▶ **WHAT IS BEING ASKED**:
The answer consists solely of the listing's lines from the first through the line containing "The height and width of the screenshot is (219, 278).", each reproduced exactly.

▶ **DATA**:
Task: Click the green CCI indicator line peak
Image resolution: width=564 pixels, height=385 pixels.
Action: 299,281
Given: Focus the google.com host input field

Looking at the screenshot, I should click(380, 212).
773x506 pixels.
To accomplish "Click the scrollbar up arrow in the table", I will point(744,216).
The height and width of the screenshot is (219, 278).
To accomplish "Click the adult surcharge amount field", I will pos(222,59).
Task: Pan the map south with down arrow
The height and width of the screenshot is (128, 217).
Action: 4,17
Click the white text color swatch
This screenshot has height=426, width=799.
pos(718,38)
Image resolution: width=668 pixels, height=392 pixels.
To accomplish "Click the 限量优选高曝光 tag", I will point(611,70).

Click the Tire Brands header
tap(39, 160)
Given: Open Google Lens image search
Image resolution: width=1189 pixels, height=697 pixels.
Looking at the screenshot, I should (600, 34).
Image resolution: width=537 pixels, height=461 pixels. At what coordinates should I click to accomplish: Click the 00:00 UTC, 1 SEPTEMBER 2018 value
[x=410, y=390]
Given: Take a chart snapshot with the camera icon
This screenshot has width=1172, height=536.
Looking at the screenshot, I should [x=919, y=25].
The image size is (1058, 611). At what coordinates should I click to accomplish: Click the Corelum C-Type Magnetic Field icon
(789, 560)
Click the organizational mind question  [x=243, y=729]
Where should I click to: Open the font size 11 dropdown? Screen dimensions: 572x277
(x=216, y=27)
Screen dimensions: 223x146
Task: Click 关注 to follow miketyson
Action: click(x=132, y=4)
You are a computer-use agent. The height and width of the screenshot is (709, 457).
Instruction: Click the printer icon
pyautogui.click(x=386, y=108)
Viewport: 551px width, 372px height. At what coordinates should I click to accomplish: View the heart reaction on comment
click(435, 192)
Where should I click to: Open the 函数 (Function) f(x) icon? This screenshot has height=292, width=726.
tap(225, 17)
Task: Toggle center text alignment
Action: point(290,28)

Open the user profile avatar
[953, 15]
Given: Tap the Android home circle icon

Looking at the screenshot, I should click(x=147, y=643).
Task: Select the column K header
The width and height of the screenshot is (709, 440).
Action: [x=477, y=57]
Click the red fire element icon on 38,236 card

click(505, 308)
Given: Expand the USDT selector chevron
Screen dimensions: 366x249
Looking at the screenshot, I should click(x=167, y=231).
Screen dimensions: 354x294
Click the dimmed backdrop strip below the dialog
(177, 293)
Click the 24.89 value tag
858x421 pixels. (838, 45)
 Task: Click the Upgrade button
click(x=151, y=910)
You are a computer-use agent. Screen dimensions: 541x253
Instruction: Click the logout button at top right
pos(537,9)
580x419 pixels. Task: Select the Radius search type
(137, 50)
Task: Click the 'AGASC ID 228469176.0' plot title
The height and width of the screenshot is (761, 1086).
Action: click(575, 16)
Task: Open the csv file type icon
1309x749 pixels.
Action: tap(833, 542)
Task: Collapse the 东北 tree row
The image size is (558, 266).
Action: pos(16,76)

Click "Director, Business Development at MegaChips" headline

▶ **WRITTEN RESPONSE**:
Task: Click the green CCI indicator line peak
Image resolution: width=564 pixels, height=385 pixels.
Action: 299,281
Given: Focus the google.com host input field

Looking at the screenshot, I should click(380, 212).
773x506 pixels.
To accomplish "Click the scrollbar up arrow in the table", I will point(744,216).
The height and width of the screenshot is (219, 278).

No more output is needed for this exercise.